Print nothing except the lines of the listing below from the line with "Professionals [menuitem] (596, 47)" to the line with "[Filmfonds - wit] (728, 2086)", each exactly as written, both ends included.

Recorded information:
---+---

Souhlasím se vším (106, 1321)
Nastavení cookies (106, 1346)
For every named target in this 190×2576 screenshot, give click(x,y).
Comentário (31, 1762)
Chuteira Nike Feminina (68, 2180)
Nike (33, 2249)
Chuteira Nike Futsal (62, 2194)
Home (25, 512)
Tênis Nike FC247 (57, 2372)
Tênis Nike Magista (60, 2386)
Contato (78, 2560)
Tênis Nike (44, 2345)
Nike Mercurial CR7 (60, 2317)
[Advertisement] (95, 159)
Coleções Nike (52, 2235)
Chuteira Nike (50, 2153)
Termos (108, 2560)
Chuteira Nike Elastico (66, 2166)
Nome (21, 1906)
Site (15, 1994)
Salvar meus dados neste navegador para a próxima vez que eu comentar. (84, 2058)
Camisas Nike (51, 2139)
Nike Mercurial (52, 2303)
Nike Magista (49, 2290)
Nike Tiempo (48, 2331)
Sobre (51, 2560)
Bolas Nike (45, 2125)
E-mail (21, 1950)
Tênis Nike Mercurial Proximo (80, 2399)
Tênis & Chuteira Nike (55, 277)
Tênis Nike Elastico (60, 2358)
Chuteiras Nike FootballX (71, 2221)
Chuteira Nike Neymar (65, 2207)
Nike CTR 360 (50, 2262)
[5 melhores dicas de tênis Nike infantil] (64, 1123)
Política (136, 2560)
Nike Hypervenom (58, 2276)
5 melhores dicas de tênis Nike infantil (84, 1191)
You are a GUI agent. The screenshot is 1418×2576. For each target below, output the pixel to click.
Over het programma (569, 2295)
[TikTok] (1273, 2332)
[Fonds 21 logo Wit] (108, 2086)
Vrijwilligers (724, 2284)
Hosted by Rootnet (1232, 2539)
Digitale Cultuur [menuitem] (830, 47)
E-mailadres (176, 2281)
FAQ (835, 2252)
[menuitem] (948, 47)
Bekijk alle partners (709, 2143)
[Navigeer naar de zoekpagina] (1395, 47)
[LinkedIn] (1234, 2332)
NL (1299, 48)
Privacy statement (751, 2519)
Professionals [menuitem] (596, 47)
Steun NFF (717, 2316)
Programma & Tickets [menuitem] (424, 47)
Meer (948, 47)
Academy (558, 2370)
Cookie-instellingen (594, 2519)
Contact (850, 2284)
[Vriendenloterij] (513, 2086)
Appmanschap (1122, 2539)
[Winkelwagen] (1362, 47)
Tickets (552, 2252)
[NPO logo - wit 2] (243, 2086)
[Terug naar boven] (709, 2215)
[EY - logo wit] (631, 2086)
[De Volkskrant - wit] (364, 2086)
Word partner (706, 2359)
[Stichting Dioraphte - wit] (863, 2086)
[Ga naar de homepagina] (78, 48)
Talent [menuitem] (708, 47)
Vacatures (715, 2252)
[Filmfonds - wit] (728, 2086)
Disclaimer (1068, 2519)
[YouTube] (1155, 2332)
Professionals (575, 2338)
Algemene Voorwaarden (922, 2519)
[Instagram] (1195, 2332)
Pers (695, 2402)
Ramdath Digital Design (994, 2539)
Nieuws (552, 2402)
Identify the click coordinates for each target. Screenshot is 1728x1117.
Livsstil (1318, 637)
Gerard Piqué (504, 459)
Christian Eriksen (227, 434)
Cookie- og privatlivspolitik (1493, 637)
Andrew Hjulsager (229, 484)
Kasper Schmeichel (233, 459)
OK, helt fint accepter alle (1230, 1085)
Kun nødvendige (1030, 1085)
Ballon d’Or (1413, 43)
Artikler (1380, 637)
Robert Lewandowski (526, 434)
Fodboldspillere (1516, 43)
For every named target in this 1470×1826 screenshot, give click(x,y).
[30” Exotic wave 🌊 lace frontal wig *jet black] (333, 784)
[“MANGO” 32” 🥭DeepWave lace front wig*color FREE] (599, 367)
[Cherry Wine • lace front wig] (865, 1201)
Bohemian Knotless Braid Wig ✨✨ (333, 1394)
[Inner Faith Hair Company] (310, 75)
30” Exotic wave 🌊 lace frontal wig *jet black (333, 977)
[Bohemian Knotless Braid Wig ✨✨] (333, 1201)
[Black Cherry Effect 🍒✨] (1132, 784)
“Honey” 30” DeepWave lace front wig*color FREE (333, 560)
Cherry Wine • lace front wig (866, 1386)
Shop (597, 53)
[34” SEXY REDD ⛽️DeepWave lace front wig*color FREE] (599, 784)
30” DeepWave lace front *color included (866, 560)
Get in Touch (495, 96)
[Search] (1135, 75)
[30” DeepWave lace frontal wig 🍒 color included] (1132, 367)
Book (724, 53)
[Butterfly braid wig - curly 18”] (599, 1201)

---+---

Output:
Professionals [menuitem] (596, 47)
Steun NFF (717, 2316)
Programma & Tickets [menuitem] (424, 47)
Meer (948, 47)
Academy (558, 2370)
Cookie-instellingen (594, 2519)
Contact (850, 2284)
[Vriendenloterij] (513, 2086)
Appmanschap (1122, 2539)
[Winkelwagen] (1362, 47)
Tickets (552, 2252)
[NPO logo - wit 2] (243, 2086)
[Terug naar boven] (709, 2215)
[EY - logo wit] (631, 2086)
[De Volkskrant - wit] (364, 2086)
Word partner (706, 2359)
[Stichting Dioraphte - wit] (863, 2086)
[Ga naar de homepagina] (78, 48)
Talent [menuitem] (708, 47)
Vacatures (715, 2252)
[Filmfonds - wit] (728, 2086)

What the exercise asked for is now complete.